When Katie Price, aka Jordan, and Peter Andre split up last week, the tabloids were not the only ones rubbing their hands together in anticipation.
In a piece of extraordinary good timing, PRWeek had a long-standing appointment this week to interview , the couple’s manager and co-founder of PR agency Can Associates. Powell and Price have now also parted company.
Andre remains on Can’s books, but Price will go her own way with the agency’s best wishes, Powell insists.
Powell, a 43-year-old glamorous blonde with a megawatt smile, will not reveal why Andre and Price split up, nor will she divulge whether Price left Can or Can dropped Price. She is keen to protect her clients, which include supermodel Rachel Hunter, numerous hotels and golf clubs, couture designers, photographers and Andre. This is only Powell’s second interview, and she agrees to speak about Price and Andre only in a professional capacity.
She insists the relationship between Andre and Price was genuine. ‘I would not have got involved if it was a publicity stunt,’ she says. Neither does Powell believe the couple’s split is, as has been speculated, a publicity stunt that will end in a reconciliation on the pages of OK magazine: ‘They did love each other. I am sure they still do, it has just not worked out.’
She cannot hide her sadness at the termination of her professional relationship with Price. Powell has been widely credited with transforming loudmouthed topless model Jordan into the female-friendly brand that is Katie Price. As celebrity PR guru Max Clifford says: ‘Jordan has been guided very well. She has had a very, very successful career.’
Price and Powell also had a strong personal relationship. ‘We were close friends,’ says Powell. She adds: ‘I thought I would be doing her branding going into her fifties.’ But it seems you can take Jordan away from Page Three but you cannot take Jordan out of Katie. ‘Katie loves being Jordan, and she may have thought, I want to be Jordan but you are forcing me to be Katie,’ says Powell.

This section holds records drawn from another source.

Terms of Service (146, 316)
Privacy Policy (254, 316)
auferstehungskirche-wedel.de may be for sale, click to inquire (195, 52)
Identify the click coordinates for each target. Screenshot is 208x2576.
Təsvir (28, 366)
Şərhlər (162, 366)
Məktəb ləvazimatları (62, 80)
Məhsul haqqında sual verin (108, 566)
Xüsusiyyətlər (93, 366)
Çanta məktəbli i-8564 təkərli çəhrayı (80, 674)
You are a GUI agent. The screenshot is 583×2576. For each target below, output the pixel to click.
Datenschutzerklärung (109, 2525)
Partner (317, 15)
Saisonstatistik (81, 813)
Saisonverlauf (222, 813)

It is not hard to see why Powell and Price bonded. Price frequently speaks in public of her ambitions, and Powell is no less determined. She lost her father when she was nine, then her mother died when Powell was 18. ‘I have had to fend for myself,’ she says, without self-pity. She has certainly been extraordinarily successful. Can Associates, the company she runs with her business partner and fiancé Neville Hendricks, is a ‘one-stop shop’ encompassing PR, management, photography, endorsement and a TV company. The girl who grew up in Stoke on Trent wanting to be a make-up artist has come a long way.

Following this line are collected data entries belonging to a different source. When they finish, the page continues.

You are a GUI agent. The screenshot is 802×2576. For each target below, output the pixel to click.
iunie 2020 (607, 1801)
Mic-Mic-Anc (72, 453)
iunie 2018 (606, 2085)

It took a phone call from Carolyn Norman, who owned The Firm, to put Powell on her future career path. ‘She said come to London and work with me – there are these five guys and I think they are going to be really big.’ The five guys were Take That, and Powell spent nearly a year on the road with the band organising media. ‘I must have had about three hours sleep a night,’ she says, ‘but I loved it, and I fed off everyone’s brain.’ When Take That’s single Could It Be Magic charted in 1993, the record label took their promotion back in-house, and Powell later set up her own company, then called Blitz. Her unique selling point was taking new bands on roadshows around the country. Her list of alumni reads like a who’s who of entertainment. ‘Ant and Dec did their first roadshows with me,’ she says. Then there was an Australian singer called Peter Andre. As his manager, Powell propelled him into the limelight via roadshows and school tours.

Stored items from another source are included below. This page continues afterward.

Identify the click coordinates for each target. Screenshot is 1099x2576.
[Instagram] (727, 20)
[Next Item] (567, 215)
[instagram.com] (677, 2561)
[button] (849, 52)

It was only when Andre decided to try to crack America in the late 1990s that he and Powell parted company. Powell declined to go with him to the US, but says she was crushed by his decision: ‘I had given several years of my life and helped him become one of the biggest stars in pop.’ Her refusal to put all her eggs in one basket, and abandon other clients for Andre, paid off. Andre flopped in the US, never even releasing a single. He only cracked America under Powell’s stewardship and with Price by his side. Powell says the couple had a big show lined up in the US. ‘Obviously we’ve had to tell them it’s cancelled,’ she adds.
More than a decade after Andre defected, only to return, Powell stands by her guns. She does not back one client at the expense of all others, even though the temptation to do so with a client like Price must have been immense. ‘Katie took up a lot of time,’ she admits. But if Andre can return to her after failing to go it alone, perhaps one day Price will come back too.
Claire Powell’s turning points
What was your biggest career break?
Doing PR with Take That. It made me decide what I wanted to do with my life. I put so many hours in, and I loved it. I would never have got to where I am now if I hadn’t started doing that.
Who has been your most notable mentor?
My business partner Neville Hendricks, who is also my fiancé. We are both strong characters so we clash but we are very supportive of each other. I could not do this without him and he could not do it without me. He is always telling me not to underestimate myself and he is very inspirational.
What advice would you give someone climbing the career ladder?
Always be truthful to yourself. Don’t get caught up in it all and only look after products that you really believe in. Listen and learn.
What do you prize in new recruits?
A passion for work, somebody hungry, who wants to learn and wants to achieve. In interviews I always ask them where they see themselves in a year, five years and ten years.